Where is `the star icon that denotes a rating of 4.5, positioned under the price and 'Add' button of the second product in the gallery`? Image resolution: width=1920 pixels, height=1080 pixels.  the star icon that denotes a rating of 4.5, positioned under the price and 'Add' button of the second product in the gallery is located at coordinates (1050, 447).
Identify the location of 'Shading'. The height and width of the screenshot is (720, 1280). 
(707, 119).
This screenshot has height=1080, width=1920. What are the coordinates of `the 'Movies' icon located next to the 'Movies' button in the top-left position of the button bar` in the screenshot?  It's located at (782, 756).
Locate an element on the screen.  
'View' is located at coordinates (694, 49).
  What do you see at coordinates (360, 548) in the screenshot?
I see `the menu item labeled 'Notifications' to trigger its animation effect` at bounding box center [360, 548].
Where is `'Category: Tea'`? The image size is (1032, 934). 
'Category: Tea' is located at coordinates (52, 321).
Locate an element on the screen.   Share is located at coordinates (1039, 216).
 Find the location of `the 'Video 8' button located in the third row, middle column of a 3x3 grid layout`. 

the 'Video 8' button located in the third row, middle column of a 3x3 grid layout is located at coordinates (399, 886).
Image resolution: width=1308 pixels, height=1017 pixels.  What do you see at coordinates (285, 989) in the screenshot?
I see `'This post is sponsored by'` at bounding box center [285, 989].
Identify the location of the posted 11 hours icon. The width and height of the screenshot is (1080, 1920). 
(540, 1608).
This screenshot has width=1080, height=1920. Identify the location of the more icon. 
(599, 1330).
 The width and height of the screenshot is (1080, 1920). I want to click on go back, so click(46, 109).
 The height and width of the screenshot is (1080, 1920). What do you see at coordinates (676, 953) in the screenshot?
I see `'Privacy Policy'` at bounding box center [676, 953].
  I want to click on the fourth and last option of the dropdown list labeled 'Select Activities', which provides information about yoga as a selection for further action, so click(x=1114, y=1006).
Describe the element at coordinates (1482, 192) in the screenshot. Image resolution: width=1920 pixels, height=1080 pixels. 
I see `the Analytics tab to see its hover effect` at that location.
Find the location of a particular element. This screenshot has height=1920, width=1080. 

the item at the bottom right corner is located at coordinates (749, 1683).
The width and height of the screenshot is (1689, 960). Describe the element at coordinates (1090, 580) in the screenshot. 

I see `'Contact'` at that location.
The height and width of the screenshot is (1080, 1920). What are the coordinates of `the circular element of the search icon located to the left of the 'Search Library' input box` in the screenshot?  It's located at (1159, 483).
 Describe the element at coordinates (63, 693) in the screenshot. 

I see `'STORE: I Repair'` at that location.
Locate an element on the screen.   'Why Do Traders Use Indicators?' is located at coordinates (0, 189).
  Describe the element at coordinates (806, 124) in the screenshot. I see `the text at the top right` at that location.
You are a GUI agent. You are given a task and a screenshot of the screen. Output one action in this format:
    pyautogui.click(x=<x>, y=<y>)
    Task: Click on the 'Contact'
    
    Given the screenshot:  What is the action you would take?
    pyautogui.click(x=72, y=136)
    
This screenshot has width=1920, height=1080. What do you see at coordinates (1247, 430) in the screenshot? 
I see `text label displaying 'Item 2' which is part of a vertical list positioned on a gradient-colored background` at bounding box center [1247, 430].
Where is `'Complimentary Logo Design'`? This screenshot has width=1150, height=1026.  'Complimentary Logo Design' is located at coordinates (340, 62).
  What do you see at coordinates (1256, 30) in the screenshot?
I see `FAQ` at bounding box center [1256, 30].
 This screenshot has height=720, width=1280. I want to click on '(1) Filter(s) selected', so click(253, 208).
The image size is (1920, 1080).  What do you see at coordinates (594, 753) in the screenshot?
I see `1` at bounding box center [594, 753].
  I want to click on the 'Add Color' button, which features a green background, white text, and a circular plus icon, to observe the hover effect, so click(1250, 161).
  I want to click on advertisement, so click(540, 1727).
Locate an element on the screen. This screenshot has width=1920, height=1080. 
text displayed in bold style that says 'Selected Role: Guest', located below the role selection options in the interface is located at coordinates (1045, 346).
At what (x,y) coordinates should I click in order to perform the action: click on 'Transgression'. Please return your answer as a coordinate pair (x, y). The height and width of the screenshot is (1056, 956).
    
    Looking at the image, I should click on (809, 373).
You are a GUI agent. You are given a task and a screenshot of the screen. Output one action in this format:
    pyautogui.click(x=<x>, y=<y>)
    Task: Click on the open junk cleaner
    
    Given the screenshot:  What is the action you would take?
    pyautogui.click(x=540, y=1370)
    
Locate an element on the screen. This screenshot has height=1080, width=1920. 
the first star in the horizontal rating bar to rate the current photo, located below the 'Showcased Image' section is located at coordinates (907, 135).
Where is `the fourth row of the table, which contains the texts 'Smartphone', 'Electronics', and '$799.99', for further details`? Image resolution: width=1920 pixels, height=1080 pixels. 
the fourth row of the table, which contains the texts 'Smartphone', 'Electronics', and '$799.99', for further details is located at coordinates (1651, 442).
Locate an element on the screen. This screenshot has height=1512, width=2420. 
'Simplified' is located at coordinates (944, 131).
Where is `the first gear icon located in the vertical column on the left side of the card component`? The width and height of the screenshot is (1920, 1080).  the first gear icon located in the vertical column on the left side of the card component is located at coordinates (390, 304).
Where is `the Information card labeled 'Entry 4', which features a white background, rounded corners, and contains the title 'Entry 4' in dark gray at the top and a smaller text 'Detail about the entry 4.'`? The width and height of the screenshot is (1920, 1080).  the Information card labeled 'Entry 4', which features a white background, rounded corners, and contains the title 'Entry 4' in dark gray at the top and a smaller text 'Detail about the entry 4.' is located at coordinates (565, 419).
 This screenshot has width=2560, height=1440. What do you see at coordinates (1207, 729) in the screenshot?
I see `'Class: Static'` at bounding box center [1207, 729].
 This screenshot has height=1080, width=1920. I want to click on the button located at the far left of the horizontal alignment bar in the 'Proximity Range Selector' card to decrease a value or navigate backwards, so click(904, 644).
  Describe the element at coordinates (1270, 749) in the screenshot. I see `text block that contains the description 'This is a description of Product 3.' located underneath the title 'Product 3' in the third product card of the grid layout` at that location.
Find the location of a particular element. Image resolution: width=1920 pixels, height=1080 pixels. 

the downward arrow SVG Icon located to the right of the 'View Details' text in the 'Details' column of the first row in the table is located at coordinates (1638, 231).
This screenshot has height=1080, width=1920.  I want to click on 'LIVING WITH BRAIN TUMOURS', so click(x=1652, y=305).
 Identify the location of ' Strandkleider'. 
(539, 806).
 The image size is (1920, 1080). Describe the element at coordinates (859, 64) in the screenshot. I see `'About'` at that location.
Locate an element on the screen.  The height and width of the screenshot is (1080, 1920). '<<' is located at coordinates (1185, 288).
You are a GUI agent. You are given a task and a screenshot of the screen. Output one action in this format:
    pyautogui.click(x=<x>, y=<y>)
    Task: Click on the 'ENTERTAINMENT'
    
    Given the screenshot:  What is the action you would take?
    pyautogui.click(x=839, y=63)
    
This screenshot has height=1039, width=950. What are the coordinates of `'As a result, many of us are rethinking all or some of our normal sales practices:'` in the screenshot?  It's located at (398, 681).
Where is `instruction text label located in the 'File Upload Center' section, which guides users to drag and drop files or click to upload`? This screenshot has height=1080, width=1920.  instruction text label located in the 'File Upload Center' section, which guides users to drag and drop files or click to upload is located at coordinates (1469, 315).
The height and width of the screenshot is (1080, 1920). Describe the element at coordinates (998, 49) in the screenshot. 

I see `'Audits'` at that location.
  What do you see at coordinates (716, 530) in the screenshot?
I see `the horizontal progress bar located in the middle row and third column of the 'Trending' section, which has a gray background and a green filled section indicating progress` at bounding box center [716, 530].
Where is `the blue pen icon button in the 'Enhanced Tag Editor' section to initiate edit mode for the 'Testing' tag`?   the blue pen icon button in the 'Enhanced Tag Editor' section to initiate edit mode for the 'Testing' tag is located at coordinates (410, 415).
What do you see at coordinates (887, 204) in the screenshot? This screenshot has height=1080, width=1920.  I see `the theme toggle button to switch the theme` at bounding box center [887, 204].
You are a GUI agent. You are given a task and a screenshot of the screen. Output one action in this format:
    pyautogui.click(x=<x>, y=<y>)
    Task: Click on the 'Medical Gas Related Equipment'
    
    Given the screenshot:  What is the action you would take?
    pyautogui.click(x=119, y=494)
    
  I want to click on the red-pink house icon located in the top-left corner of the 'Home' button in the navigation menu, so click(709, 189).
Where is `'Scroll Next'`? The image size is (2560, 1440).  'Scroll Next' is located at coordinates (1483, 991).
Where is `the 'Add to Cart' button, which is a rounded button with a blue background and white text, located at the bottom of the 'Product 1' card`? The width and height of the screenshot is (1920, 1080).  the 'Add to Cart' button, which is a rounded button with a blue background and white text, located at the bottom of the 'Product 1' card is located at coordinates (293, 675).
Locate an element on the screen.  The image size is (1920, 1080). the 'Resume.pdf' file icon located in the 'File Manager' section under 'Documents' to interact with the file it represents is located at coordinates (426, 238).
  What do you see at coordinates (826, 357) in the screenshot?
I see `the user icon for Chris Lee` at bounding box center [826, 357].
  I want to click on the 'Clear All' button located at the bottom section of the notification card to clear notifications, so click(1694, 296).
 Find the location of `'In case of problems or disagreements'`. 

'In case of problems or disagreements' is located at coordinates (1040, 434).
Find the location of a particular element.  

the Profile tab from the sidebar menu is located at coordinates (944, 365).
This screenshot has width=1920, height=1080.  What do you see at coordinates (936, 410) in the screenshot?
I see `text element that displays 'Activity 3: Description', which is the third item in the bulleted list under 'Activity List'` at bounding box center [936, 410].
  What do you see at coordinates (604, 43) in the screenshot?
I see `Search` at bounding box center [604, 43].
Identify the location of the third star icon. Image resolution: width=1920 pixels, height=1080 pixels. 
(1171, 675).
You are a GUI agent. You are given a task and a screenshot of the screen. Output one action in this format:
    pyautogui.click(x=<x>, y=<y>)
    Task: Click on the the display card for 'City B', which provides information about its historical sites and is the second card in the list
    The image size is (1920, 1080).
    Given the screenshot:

== TUGAS ==
Ubah baris dari awal data sampai baris yang memuat "This screenshot has height=1080, width=1920. What", baris itu ikut dihitung, menjadi CSV dua kolom bernama teks dan jawaban. Buat satu baris CSV untuk tiap teks beserta jawabannya, masing-masing sebagai satu field bertanda kutip dengan jeda baris diganti spasi.

== PENYELESAIAN TUGAS ==
teks,jawaban
"Where is `the star icon that denotes a rating of 4.5, positioned under the price and 'Add' button of the second product in the gallery`? Image resolution: width=1920 pixels, height=1080 pixels.","the star icon that denotes a rating of 4.5, positioned under the price and 'Add' button of the second product in the gallery is located at coordinates (1050, 447)."
"Identify the location of 'Shading'. The height and width of the screenshot is (720, 1280).","(707, 119)."
"This screenshot has height=1080, width=1920. What are the coordinates of `the 'Movies' icon located next to the 'Movies' button in the top-left position of the button bar` in the screenshot?","It's located at (782, 756)."